Est-ce à dire que la Russie de Poutine est redevenue l’Union Soviétique ? Soyons clairs, certainement pas. Mais il serait irresponsable d’établir une équivalence absolue entre la Russie et le bloc impérialiste qui domine et écrase le monde et qui est constitué, à l’Ouest, par l’Union transatlantique en formation (Amérique du nord plus U.E. dominée par Berlin) et à l’Est par l’Union transpacifique en gestation, où Washington fraie avec la Corée du sud (en voie de fascisation) et avec le Japon (en voie de remilitarisation). D’autant que même ce dernier est travaillé par des contradictions internes. On le voit avec les positions respectives passablement dissonantes de la France, de l’Allemagne ou de la Grande-Bretagne (c’est d’ailleurs Hollande qui est le plus belliciste de tous en ce moment : pauvre Jaurès !). Le rôle des communistes, des anti-impérialistes, des forces de paix est de s’appuyer sur ces contradictions pour créer un rapport de forces favorable à la lutte des peuples et c’est d’ailleurs ce que fait intelligemment le PC syrien qui, sans cesser de maintenir sa position de classe indépendante, privilégie la lutte contre l’ingérence impérialiste en Syrie et adopte une position résolument anti-impérialiste et patriotique.

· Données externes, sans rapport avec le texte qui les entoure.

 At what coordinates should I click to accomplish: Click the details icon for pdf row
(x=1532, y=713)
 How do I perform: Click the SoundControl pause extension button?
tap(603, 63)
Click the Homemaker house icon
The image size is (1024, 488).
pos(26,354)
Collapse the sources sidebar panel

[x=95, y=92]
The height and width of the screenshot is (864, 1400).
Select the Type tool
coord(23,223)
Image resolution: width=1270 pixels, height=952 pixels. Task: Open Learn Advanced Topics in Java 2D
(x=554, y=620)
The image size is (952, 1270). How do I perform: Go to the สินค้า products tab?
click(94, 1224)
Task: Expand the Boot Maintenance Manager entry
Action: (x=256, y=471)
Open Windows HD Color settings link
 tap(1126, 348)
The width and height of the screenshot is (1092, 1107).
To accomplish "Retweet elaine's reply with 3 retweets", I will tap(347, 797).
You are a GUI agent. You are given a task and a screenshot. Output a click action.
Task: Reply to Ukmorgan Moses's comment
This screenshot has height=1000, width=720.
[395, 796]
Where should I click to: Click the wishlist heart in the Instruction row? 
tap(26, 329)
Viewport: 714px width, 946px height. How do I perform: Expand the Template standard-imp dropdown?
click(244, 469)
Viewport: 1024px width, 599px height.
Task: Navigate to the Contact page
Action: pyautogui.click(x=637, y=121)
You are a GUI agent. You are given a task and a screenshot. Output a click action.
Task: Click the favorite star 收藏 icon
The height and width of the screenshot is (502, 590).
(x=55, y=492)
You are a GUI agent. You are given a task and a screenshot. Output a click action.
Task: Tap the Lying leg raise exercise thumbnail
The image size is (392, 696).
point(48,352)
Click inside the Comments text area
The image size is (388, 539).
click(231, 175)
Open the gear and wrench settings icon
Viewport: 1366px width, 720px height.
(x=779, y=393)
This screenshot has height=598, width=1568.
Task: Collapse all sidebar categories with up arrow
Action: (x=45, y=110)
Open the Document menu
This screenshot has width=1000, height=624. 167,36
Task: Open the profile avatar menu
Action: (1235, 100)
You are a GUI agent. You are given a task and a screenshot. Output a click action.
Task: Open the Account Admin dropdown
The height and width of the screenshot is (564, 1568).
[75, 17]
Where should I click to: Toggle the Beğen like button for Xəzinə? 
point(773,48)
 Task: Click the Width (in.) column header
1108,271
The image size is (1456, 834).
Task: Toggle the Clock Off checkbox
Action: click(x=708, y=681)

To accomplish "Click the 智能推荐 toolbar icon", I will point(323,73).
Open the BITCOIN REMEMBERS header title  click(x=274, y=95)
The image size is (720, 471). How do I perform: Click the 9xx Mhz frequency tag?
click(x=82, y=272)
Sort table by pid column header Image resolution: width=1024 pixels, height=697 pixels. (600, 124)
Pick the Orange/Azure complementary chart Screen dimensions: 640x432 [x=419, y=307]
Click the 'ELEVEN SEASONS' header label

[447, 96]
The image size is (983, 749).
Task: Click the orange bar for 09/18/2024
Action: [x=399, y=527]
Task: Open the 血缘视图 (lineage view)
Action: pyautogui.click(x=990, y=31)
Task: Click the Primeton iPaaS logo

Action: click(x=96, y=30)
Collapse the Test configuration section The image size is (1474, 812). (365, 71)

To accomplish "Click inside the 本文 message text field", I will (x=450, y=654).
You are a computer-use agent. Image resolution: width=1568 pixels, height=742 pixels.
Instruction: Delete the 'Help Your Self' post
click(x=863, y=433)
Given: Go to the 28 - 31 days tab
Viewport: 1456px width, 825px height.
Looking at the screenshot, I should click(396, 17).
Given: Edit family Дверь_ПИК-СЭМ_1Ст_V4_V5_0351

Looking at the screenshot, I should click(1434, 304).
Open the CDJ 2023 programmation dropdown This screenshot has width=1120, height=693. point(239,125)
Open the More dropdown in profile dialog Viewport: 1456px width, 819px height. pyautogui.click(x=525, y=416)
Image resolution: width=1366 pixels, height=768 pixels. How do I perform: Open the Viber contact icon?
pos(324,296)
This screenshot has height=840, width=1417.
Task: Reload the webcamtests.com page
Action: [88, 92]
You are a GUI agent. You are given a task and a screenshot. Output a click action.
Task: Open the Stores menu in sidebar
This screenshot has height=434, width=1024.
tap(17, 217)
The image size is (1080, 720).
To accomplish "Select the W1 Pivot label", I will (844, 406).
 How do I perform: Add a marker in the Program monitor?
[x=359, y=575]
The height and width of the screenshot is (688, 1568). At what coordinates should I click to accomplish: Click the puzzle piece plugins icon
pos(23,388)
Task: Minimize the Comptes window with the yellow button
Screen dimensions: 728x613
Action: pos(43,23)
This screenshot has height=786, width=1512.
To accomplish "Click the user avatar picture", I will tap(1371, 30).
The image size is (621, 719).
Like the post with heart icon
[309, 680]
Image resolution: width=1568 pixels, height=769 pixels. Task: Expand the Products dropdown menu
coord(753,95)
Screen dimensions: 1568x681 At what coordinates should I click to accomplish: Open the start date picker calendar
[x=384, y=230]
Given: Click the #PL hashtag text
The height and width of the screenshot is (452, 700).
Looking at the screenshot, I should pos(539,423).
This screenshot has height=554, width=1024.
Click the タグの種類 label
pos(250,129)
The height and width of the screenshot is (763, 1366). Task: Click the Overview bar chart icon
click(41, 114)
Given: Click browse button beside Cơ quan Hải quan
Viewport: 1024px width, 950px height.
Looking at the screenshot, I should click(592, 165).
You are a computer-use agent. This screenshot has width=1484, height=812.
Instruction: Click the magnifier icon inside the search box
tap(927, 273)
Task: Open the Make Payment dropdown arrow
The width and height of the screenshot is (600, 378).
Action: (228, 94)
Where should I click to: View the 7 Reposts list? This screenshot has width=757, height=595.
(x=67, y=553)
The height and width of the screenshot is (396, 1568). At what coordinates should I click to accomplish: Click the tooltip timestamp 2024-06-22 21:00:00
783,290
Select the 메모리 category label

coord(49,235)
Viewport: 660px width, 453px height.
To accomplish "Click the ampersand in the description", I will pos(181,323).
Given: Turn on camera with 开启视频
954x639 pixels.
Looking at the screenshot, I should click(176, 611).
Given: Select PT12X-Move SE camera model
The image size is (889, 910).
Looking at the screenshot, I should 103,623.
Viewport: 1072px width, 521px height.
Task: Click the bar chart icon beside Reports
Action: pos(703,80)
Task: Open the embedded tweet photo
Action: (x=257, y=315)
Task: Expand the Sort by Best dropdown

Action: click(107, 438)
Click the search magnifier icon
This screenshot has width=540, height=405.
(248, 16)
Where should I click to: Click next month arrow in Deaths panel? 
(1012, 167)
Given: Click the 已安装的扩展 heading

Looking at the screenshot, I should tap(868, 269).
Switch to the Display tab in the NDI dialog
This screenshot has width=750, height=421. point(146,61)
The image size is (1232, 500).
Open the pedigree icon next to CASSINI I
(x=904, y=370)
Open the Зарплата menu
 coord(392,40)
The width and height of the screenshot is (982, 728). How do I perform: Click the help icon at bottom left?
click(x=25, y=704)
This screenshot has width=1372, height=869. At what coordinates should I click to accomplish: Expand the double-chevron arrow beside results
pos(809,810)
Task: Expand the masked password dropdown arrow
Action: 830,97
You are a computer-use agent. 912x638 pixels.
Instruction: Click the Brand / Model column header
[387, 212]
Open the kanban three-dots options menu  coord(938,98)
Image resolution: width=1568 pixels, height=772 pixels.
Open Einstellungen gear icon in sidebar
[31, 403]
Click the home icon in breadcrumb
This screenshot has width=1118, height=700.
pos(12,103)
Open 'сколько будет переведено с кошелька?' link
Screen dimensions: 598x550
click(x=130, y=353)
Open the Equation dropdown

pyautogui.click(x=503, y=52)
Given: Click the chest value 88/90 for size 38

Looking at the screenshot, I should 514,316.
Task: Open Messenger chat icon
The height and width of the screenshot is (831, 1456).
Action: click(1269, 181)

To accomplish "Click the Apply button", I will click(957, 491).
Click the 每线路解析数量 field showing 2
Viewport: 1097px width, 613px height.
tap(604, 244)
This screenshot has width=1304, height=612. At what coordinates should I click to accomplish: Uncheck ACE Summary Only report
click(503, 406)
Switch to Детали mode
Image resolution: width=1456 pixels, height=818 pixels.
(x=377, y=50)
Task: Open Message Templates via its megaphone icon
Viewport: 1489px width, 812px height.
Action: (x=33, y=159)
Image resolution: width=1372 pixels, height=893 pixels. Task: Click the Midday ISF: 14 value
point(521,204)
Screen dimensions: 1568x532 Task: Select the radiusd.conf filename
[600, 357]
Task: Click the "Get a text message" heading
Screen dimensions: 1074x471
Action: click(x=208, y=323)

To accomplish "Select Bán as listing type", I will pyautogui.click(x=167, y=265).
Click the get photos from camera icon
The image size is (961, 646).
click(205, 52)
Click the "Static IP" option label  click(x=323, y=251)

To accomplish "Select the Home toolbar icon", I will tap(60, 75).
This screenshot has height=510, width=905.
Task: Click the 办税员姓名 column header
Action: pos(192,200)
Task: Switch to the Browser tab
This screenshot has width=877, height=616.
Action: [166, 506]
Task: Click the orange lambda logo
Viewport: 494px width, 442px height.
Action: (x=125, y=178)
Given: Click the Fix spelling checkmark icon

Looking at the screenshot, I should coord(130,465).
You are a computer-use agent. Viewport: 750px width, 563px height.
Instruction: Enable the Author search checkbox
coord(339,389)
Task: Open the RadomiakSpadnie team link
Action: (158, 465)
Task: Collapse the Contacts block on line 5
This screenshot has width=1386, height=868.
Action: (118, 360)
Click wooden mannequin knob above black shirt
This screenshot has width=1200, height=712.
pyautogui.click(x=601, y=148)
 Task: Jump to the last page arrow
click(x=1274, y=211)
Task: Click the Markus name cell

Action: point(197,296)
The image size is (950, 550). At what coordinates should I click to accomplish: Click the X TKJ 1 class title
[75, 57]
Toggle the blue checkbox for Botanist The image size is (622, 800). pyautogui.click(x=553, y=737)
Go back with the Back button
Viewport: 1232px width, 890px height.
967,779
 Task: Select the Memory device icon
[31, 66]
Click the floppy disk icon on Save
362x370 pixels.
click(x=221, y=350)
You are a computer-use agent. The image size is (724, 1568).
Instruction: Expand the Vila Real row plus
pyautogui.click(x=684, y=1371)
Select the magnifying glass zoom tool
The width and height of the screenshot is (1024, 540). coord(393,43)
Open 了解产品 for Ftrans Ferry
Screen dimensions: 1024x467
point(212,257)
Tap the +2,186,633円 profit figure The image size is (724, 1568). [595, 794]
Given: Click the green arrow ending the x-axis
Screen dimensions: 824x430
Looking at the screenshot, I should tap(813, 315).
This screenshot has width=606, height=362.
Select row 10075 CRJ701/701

Quant à nous, ici et maintenant, notre responsabilité est de dénoncer notre impérialisme et de faire comprendre que rien de bon ne peut sortir d’une position qui laisserait croire que les incendiaires peuvent se transformer en pompiers. Dénonçons aussi ceux qui sombrent dans ce que Lénine appelait le social-impérialisme, « socialistes dans les mots, impérialistes dans les actions » de même que ceux qui ne voient pas la nécessité de tenir compte de la dynamique anti-impérialiste à laquelle les BRICS – Brésil, Russie,Inde, Chine, Afrique du Sud- peuvent objectivement contribuer en laissant des espaces d’intervention aux peuples, même si la plupart des régimes en question sont bel et bien contrôlés par la grande bourgeoisie nationale, avec toutes les inconséquences que cela comporte (le cas de la Chine doit être analysé spécifiquement).

Unir et rassembler sur cette base est donc notre responsabilité.

AM secrétaire de la Commission internationale du PRCF.